Does the case of the file names in your Info.plist match the actual file names? The Simulator is not case sensitive but the iOS is.
You might also like to make a completely clean build. Don't just do a "Clean" in Xcode, instead manually clear out your build folder.
Finally, when the iPhone 4 first came out I had some issues with the order of the icons referenced in the Info.plist. I never saw white icons (usually just the non-Retina version) but this may be something worth playing with if nothing else works.
The icon file name may be too long if it is a custom file name. This is just a guess, and I hate guessing, but this appears to have been the problem I just had.
I have four targets using the same code but with different icons. I named the icons differently based on the app name, so I could store them in the same directory.
For example:
Icon.png
Icon_second.png
Icon_alternate.png
Icon_second_alternate.png (or Icon_secondalternate.png in case underscores were an issue)
This nomenclature was used for all of the icon names (there's 8 icon files to support iPhone, iPad, retina, etc).
The last one was giving me a problem. Despite a hundred clean/rebuilds, deleting the schema entirely and creating a new one, fruitless efforts, it suddenly occurred to me to try renaming it.
You should be able to name the icons differently, as I still use the first three versions. They are listed in the plist file and render in the project summary, and on the simulator, just fine. The last one rendered in the summary as well. However, I think the length of the file name was too long for the simulator. There must be a length limit. I renamed the fourth one to use the standard Icon.png naming but added it to the fourth target only (images are stored in a separate folder).
CONCLUSION: If you have more than one target for your app, use the standard naming system for all of your icons but add them to separate folders, and then when adding to Xcode just set the build target appropriately.
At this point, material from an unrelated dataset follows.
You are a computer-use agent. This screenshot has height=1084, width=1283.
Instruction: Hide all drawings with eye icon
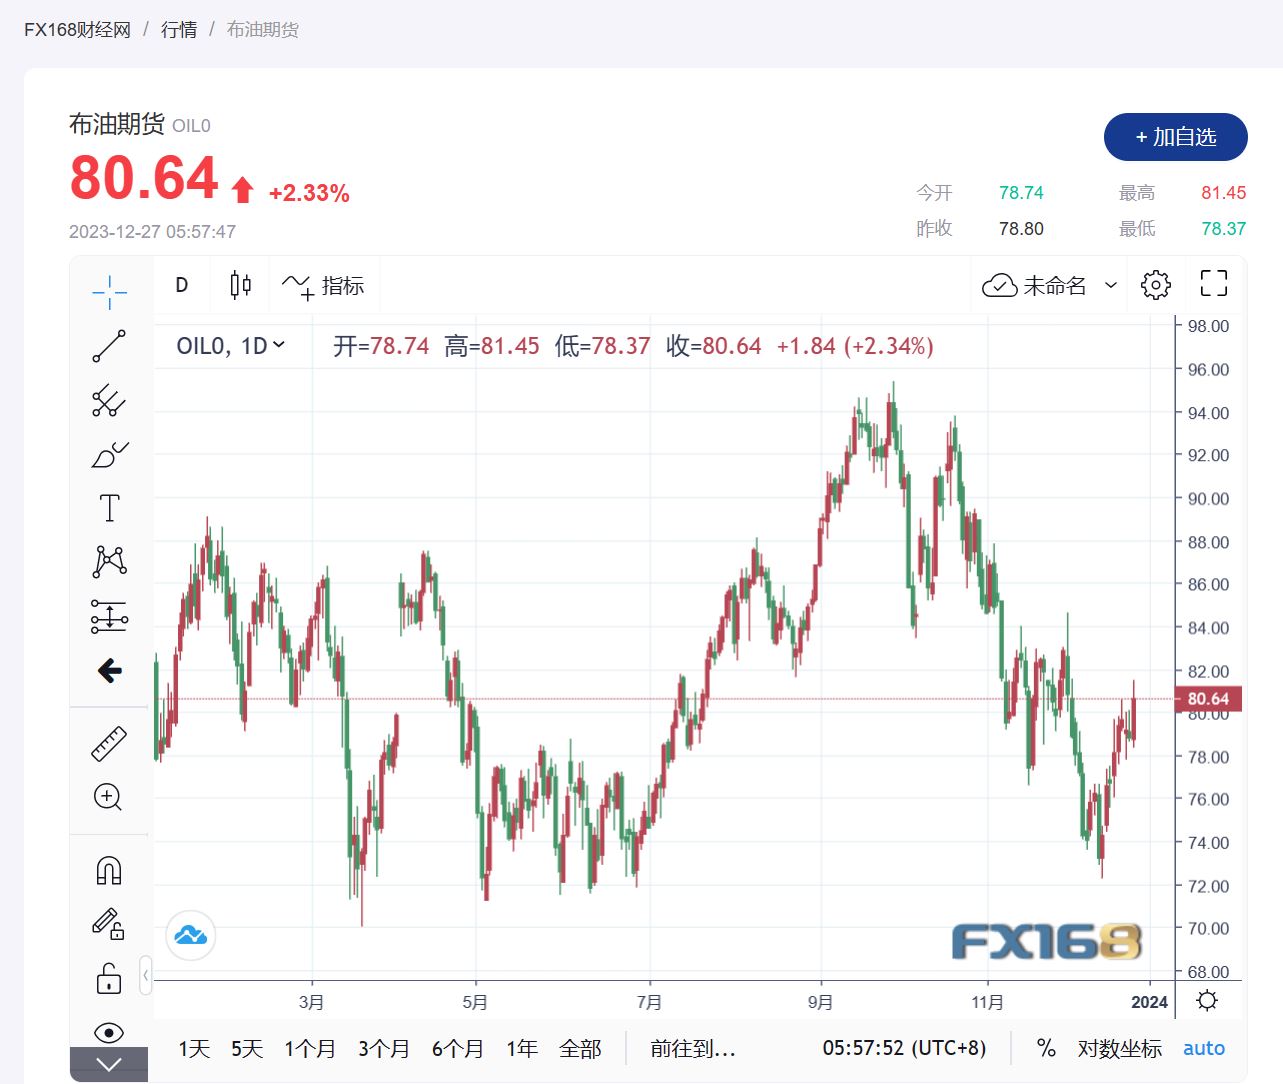tap(109, 1032)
If you still have the default icon entry (even blank), this can happen, remove that entry in info.plist.
Also, Default.png would be your splash screen.
Load the icons into the Preview application, and make sure they are really png format (and not just named such) by doing a "Save As..." specifying PNG format in the save dialog. Do a Get Info to check the sizes. Make sure the case of all letters in the name match your plist entries.
I had the same problem recently - the Icons I was using were created in GIMP. When I opened them in Photoshop on the development Mac it complained about an ICC color profile. After re-saving the PNGs in Photoshop the Icons worked like a treat.
P.s. I just repeated my steps in creating the images in GIMP, but when saving unticked every extra option that GIMP - by default - was trying to add into the image when saving it. The icons worked perfectly this time around.
If you believe your icon configuration is correct, then you may simply be seeing a bug in Xcode.
As a workaround…
"Clean" your project. Choose Xcode > Product > Clean.
Delete the app from your simulator, or even reset the Simulator by choosing iOS Simulator > Reset Content and Settings.
Quit both the iOS Simulator and XCode apps, then restart them.